**Stated goal 1**
In the entries, from the start through the line containing "coord(26,107)", switch "screenshot" to "screen image" and keep everything else the same. Leave the pictures out.

Hawaiian BBQ sauce is super easy to make and yields a sticky glaze with hints of teriyaki from the fresh flavors of pineapple, soy sauce ginger and garlic. Tropical flavors that work great on any grilled chicken, pulled pork or all ribs!
This Hawaiian BBQ Sauce Recipe is finger licking good! It’s easy to make (in about 15 minutes) and it works great on, Hawaiian grilled chicken kebobs, baby back ribs, and you will LOVE it as a barbecue sauce slathered onto pulled pork!
What’s not to love? This homemade teriyaki sauce is slightly sweet, countered with a little soy sauce to give it balance. The pineapple juice gives it a tangy bright note. All in the a nice thick, but not too thick sauce that works as a marinade and to baste while cooking.
Everyone I know who goes to Hawaii comes home with how they had the greatest sticky teriyaki BBQ sauce ever while they were there.
The grocery stores sell a bottled version of Hawaiian BBQ Teriyaki sauce, (sometimes called Huli Huli sauce) but its just not the same.
I remember the last time I was in Hawaii I saw it on EVERY single restaurant menu. With all the talk and memories of it I had to give it a whirl and come up with a homemade version.
What is the Origin of Huli Huli Sauce?
I had to do a little research on this to find out. Several Hawaiian magazines share the origins of the Hawaiian sauce and who came up with it.
In 1955 Ernest Morgado of Pacific Poultry had a barbecue for the workers and made Teriyaki Chicken that he called Huli Huli Chicken.
His marinade and sauce had all the ingredients that we come to love in Huli Huli sauce: pineapple juice, ketchup, soy sauce and brown sugar along with garlic and ginger.
He cooked it on two grills basting the chicken each time he turned it. He also happened to have to grills that he cooked it on so it went back and forth.
Which leads me to what does Huli have to do with this bbq sauce?
What does Huli Mean?
“Huli” is the Hawaiian word for turn. He turned it often so he called it Huli Huli Chicken.
What goes into Hawaiian BBQ Sauce?
- Soy Sauce
- Pineapple Juice (fresh or canned!)
- Vinegar or Lemon Juice
- Brown Sugar
- Chili Garlic Sauce
- Red Pepper Flakes (optional for more heat)

**The data**
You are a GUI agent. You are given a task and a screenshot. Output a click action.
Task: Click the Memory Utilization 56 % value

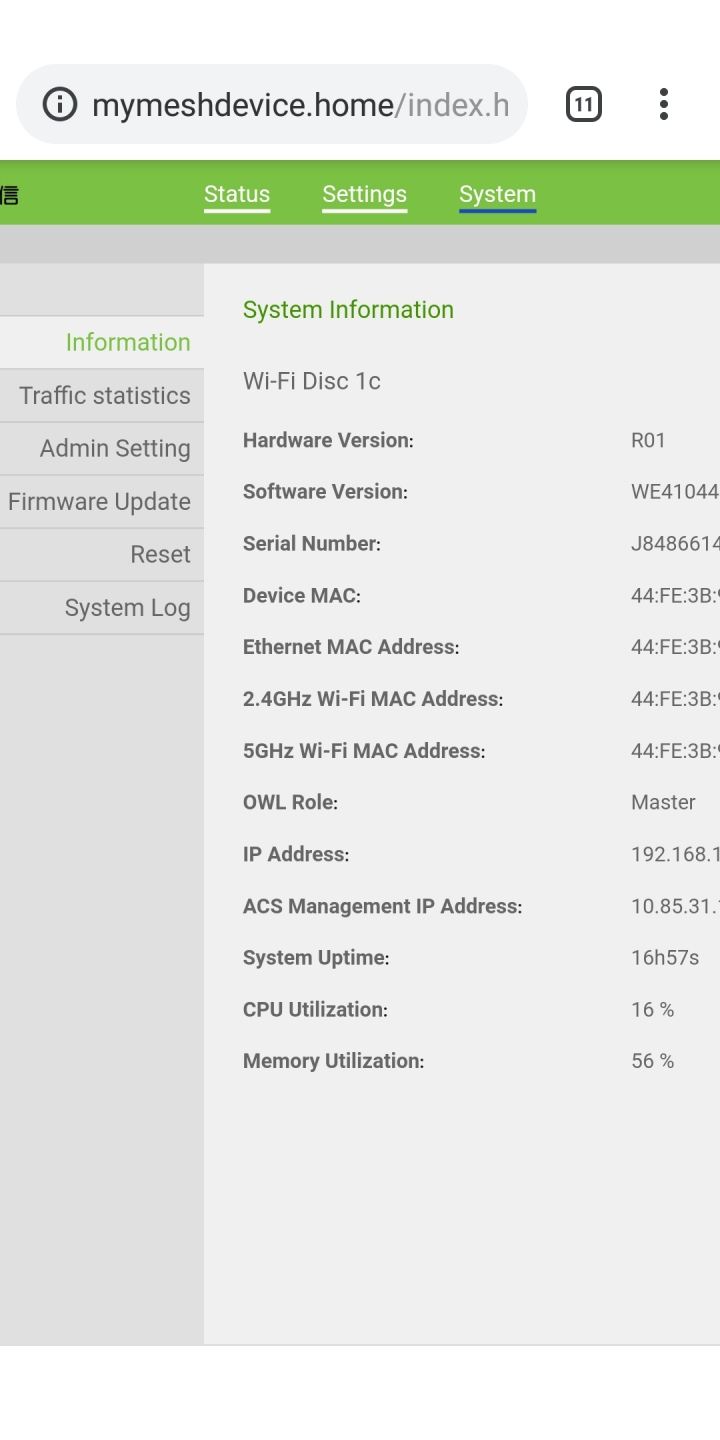point(653,1060)
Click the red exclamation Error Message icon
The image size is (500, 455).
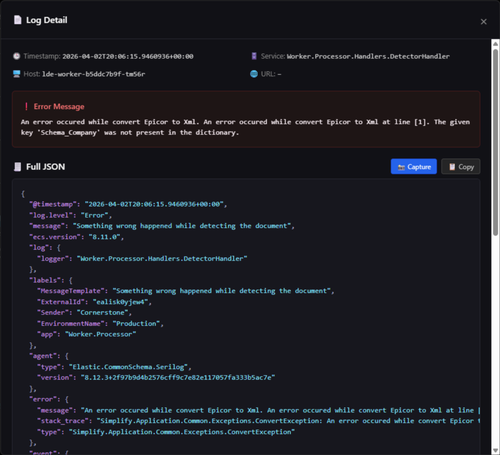coord(26,107)
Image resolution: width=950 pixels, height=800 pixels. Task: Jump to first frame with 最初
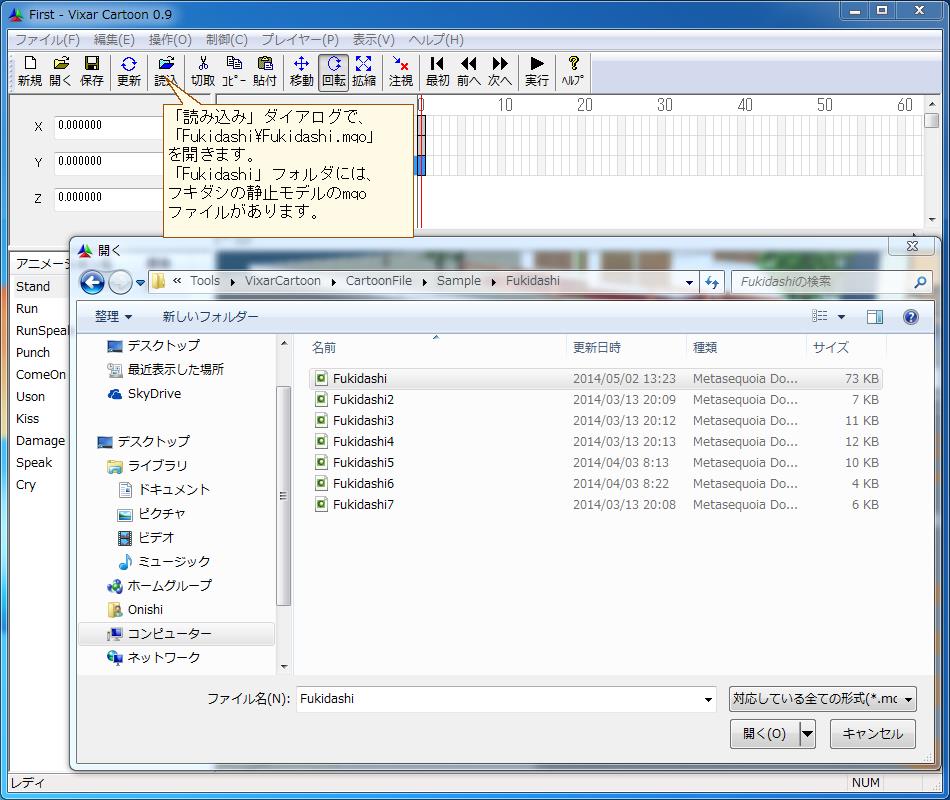tap(437, 71)
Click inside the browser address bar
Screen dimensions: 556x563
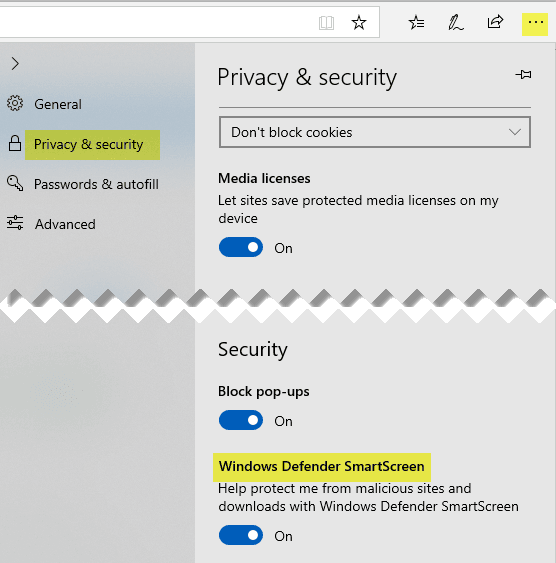click(154, 22)
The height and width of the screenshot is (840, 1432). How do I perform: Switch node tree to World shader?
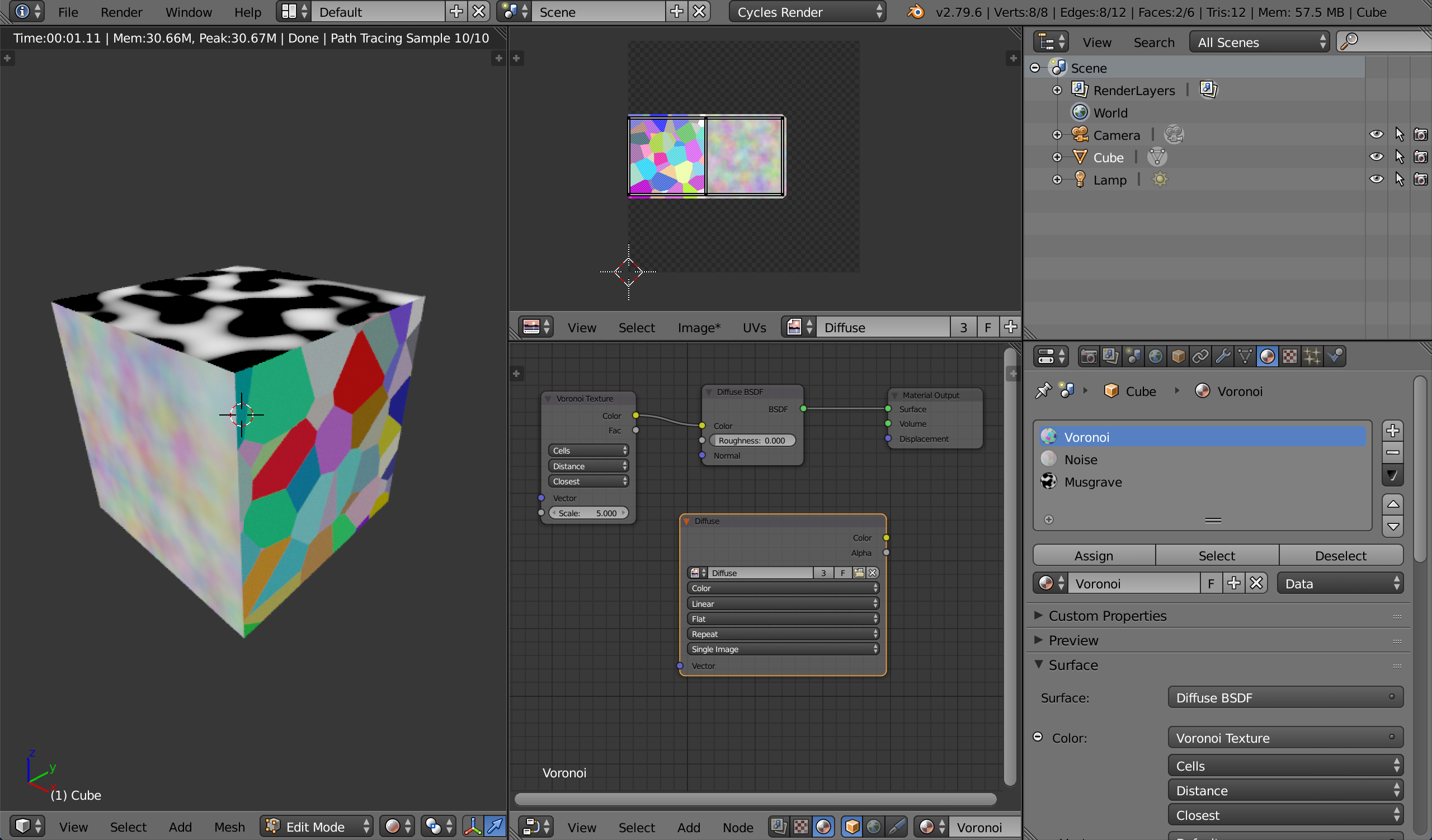874,827
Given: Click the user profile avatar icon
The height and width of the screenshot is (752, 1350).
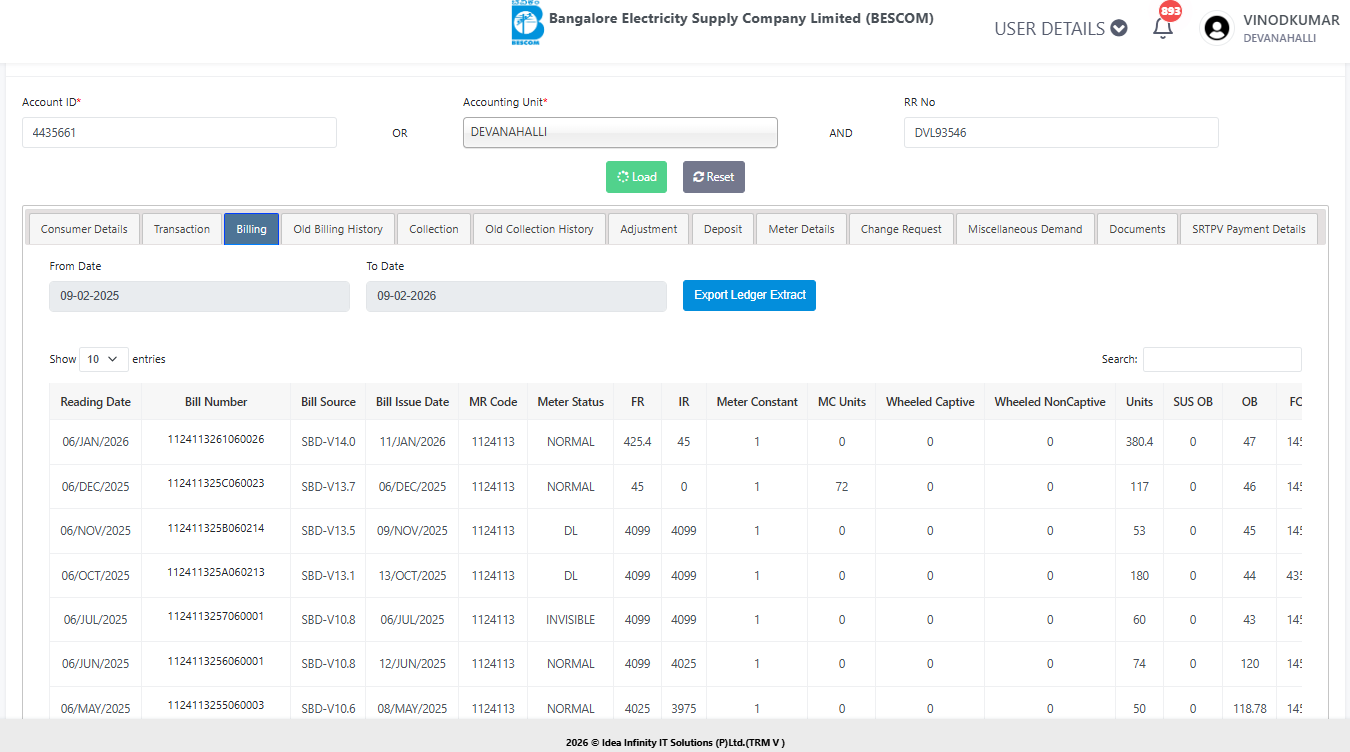Looking at the screenshot, I should click(x=1216, y=29).
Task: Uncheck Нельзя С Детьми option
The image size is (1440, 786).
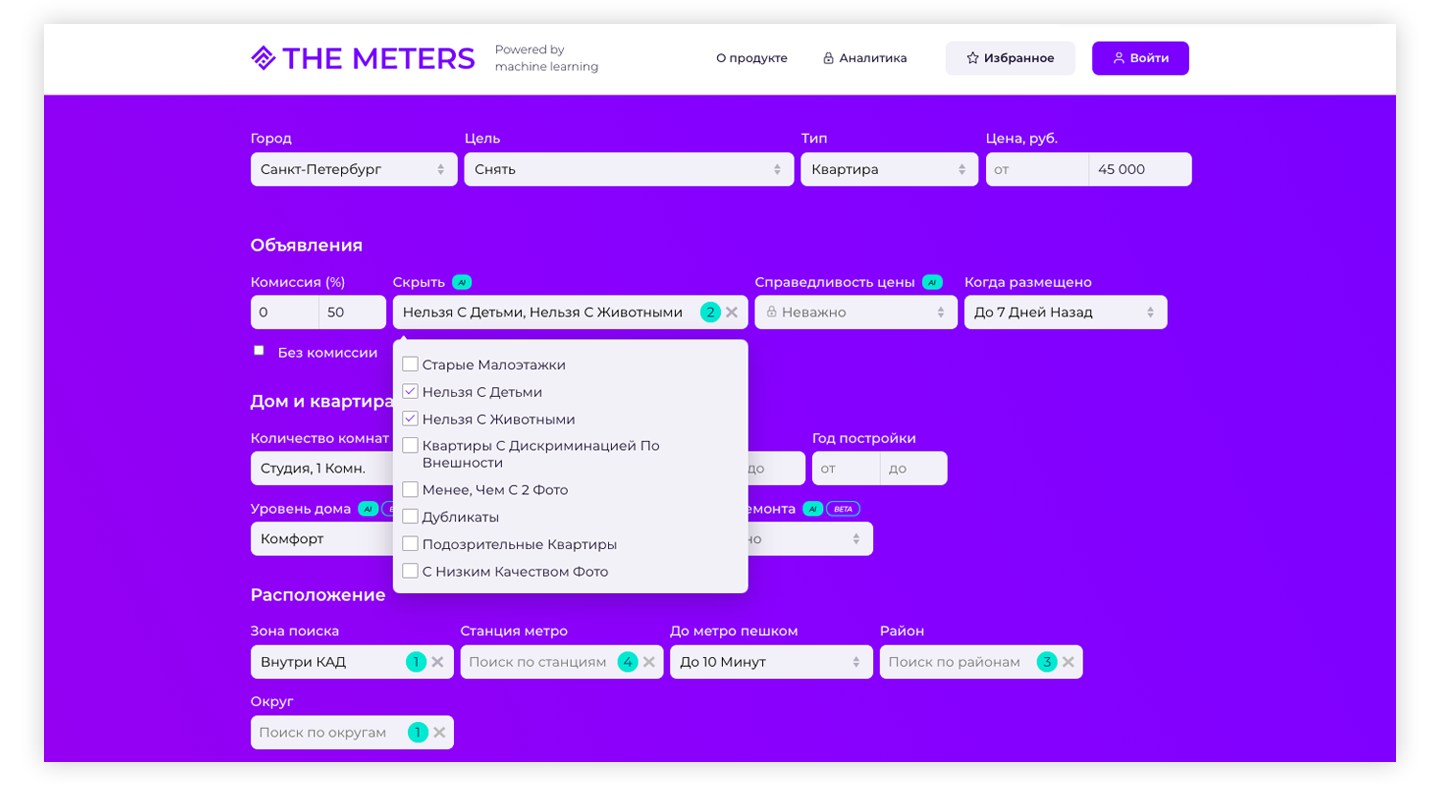Action: tap(410, 391)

**Stated goal 2**
Answer these questions about the Hawaiian BBQ sauce passage:
(a) In what year did Ernest Morgado hold the barbecue where he made Huli Huli Chicken?
(b) What does the Hawaiian word "Huli" mean?
(c) About how long does the sauce take to make?

**Answer 1**
You are a GUI agent. You are given a task and a screen image. Output a click action.
Task: Click the Memory Utilization 56 % value

point(653,1060)
Click the red exclamation Error Message icon
The image size is (500, 455).
coord(26,107)

**Answer 2**
(a) 1955
(b) Turn
(c) About 15 minutes